4School of Physics and Optoelectronic Engineering, Yangtze University, Jingzhou, China

Correspondence should be addressed to Chengzhang Ma; nc.ude.uazh.liam@am

Received 28 September 2017; Revised 30 January 2018; Accepted 22 February 2018; Published 22 April 2018

Academic Editor: Daniela Paolotti

Copyright © 2018 Yuangen Yao et al. This is an open access article distributed under the Creative Commons Attribution License, which permits unrestricted use, distribution, and reproduction in any medium, provided the original work is properly cited.

Abstract

Spatially uniform cross-correlated sine-Wiener (CCSW) noises are imposed on each Hodgkin-Huxley (HH) neuron in a two-dimensional (2D) regular network. Noise-induced spiral wave destruction and order-disorder spatial pattern transition can be observed by adjusting cross-correlation time or cross-correlation intensity of CCSW noises. The sudden change of the curve of synchronization factor and the time series of average membrane voltage F can be used to semiquantitatively assess this spatial pattern transition and spiral wave destruction induced by CCSW noises, respectively. In addition, moderate cross-correlation time and strong cross-correlation intensity of CCSW noises are both detrimental to survival of spiral wave. Comparing with non-cross-correlated sine-Wiener noises, CCSW noises can destroy organized spiral wave with lesser noise amplitude.

1. Introduction

A hot issue in neurosciences is to investigate synchronized collective behaviors of a group of interacting neurons due to their potential applications in information processing, information transmission, and so on. Synchronized collective behaviors of neurons in a network often manifest spatiotemporal pattern. Spiral wave is one of the most important spatiotemporal patterns and widely observed in various real systems. For example, spiral wave is observed in the cardiac tissue and it relates to a kind of heart disease [13]. Therefore, many schemes have been presented to remove and suppress spiral wave in the cardiac tissue [46]. Additionally, spiral wave in the neocortex may relate to seizure by extending the duration of evoked activity in pathological conditions [7, 8]. However, spiral wave in the neocortex can be used as a spatial framework to coordinate cortical oscillations over a group of neurons so that it may contribute to signal communication [7, 8]. In consideration of importance of spiral wave, it is especially interesting and important to investigate the dynamics of spiral waves in various different systems.

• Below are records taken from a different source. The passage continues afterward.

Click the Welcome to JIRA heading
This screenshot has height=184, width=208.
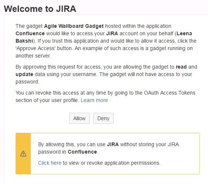(x=40, y=9)
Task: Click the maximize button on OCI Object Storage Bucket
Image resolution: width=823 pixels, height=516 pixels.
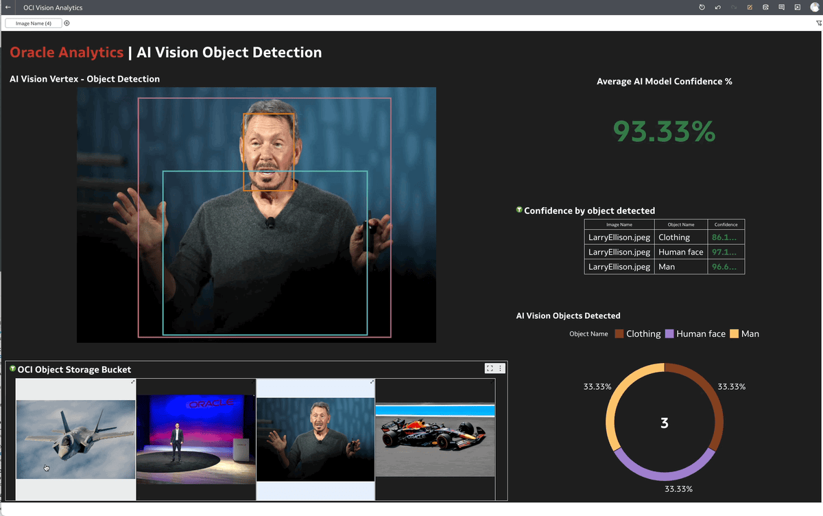Action: (x=490, y=368)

Random fluctuations (also known as noises) are omnipresent in nature [9]. Choosing reasonable model to mimic these random fluctuations is very important for the study of the dynamics of nonlinear systems [10]. Gaussian noise is widely used to model random fluctuations because of its convenience of analysis. However, considering that some real physical quantities, such as reaction rates, must be strictly positive particularly attention must be paid in order to avoid the fact that some undesired and unrealistic model-based results may occur due to unboundedness of Gaussian noise [11]. Unlike unbounded Gaussian noise, bounded noise takes values in bounded intervals and bounded noise is naturally consistent with the boundedness of real physical quantities in real systems [10, 11]. Furthermore, bounded noise is a convenient and natural mathematical tool for modeling either narrow band or broad band random process by appropriately adjusting corresponding parameters [12]. Hence, bounded stochastic processes are increasingly employed in various research fields involving electrical engineering, mechanical and structural engineering, and biological systems [13]. For example, impacts of bounded noise on the formation and instability of spiral waves in regular and small-world networks of Hodgkin-Huxley (HH) neurons were investigated in our previous works [14, 15] and the constructive role of bounded noise in facilitating formation and stability of spiral waves was discovered [14, 15].

It is noteworthy that the majority of studies about the impact of bounded noises including our previous works assume that a unique noise or multiple uncorrelated noises are perturbing an otherwise deterministic system. However, there may be correlation between multiple noises if they share a common origin. A few studies on cross-correlated bounded noises have been reported recently. For example, cross-correlated sine-Wiener (CCSW) noises can induce transitions in tumor-immune system interplay [16], genotype selection model [17], and the modified FitzHugh–Nagumo (FHN) neuron model [18]. More interestingly, CCSW noises-induced transition vanishes if both noises are not correlated [18]. Moreover, CCSW noises-induced coherence resonance (CR) phenomenon is discovered in the FHN neuron. Furthermore, CR is sensitive to the amplitudes and correlation times of CCSW noises [19]. CCSW noises [20] can also greatly enhance weak signal detection and transmission through resonance mechanism like periodic force [2123], time delay [24, 25], electromagnetic induction [2631], and sine-Wiener noise [32]. Although some studies on CCSW noises have been achieved, to our best knowledge, the effects of CCSW noises on the spiral wave and pattern dynamics have not been so far reported. To do this, we firstly construct a two-dimensional (2D) regular network of HH neurons subjected to spatially uniform CCSW noises and then investigate spiral wave destruction and spatial pattern transition induced by spatially uniform CCSW noises.

2. Model and Simulation

As reported previously, CCSW noises of and are described by following formulas [16, 18, 33]:Here and are amplitudes of and , while and are self-correlation times of and , respectively. Unless other specified, and are set to 15 throughout this work. and are two cross-correlated standard Wiener processes with cross-correlation functions defined asHere denotes correlation intensity. The symbol of represents an ensemble average and means smaller value between and . For the same correlation times (), the cross-correlation function of and can be expressed as follows [16]:withHere    and denote cross-correlation intensity and cross-correlation time of and , respectively. It is very difficult to directly treat CCSW noises due to the presence of coupling between noises. As reported previously, an existing decoupling procedure is used to equivalently transform (1) into the following formulas [16]:Herein and denote two independent standard Wiener processes [34]. They can be numerically simulated by the Euler-Maruyama algorithm in conjunction with the Box-Muller algorithm to generate normally distributed variables [16, 35]:Here , , , and are four independent random numbers uniformly distributed between 0 and 1.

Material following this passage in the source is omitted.